Partitioning across the three sets (training, development, test) and data group (A, B, C, D) is indicated. The distribution of speakers is: Training (A = 2, B and C = 6 each, D = 16; Development and Test (A, B, C, D = 2 each).

https://doi.org/10.1371/journal.pone.0281079.g006

Partitioning.

In the following, we introduce the data partitioning across experiments and how this relates to the ML optimisation. In ML, an experiment is a (classification) task conducted with a specific feature set, model, partitioning, and data group. Partitioning aims at distributing the data points onto the three (speaker-independent) sets: training (used to train the model); development (used to optimise the model’s hyperparameters); and test (used to test the model’s performance).

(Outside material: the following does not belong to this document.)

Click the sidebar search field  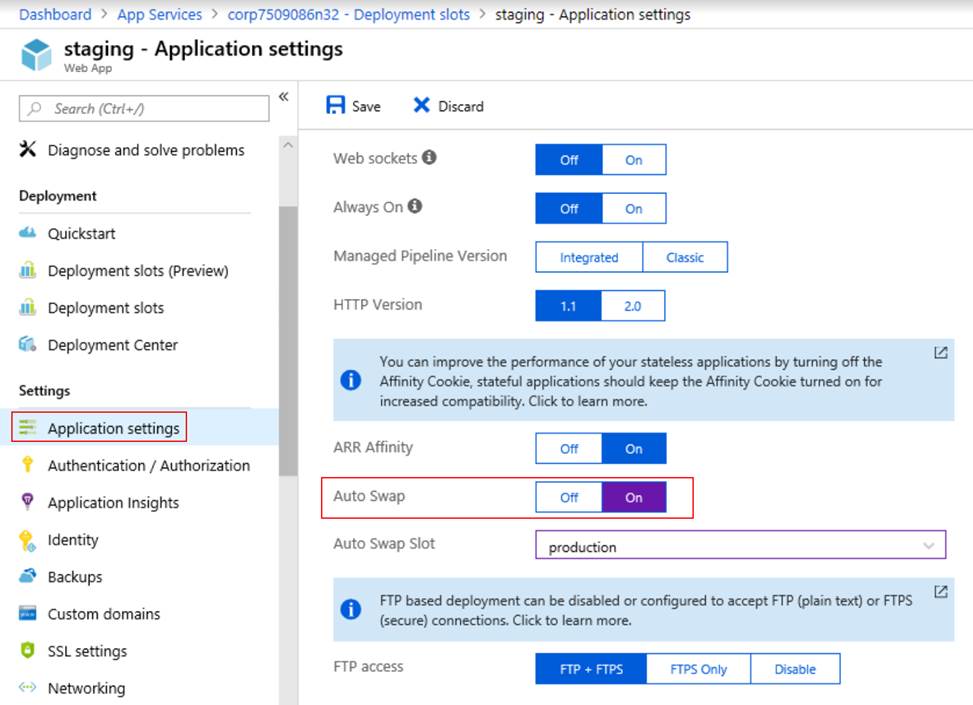click(x=145, y=108)
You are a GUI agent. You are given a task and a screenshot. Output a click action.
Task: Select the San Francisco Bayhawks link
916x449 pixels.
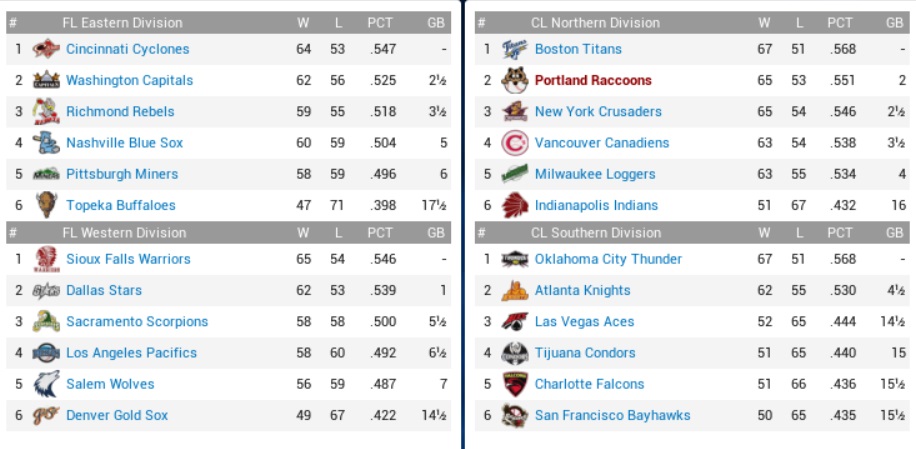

To perform a subject-independent task, the samples produced by a pair of speakers (1 female, 1 male) out of the 6 speakers evaluated in the perceptual study was kept for the test set, while the remaining 4 were considered for training and development; additional speakers are used for training in groups B, C, and D. To prevent a speaker-related bias, the experiments were carried out three times, by considering each time a different pair in the test set, i. e., three permutations of the pairs. Subsequently, the results across the three experiments are averaged. For comparability, the same pairs were used for the three test sets in all the experiments regardless of the data group; each test set was made up of 300 samples: 12 clean (2 speakers x 6 real emotions), 288 noisified (12 clean samples x 6 noises x 4 SNRs). In Fig 6, the distribution of samples is given. Note that the sum of distractors per data group (A, B, C, D) indicated in Fig 6 is lower by 150 than the one given in the description of the data groups. This is because no distractors are considered in the test set, cf. Fig 6, although they do exist in every data group, since needed to perform the permutations across sets.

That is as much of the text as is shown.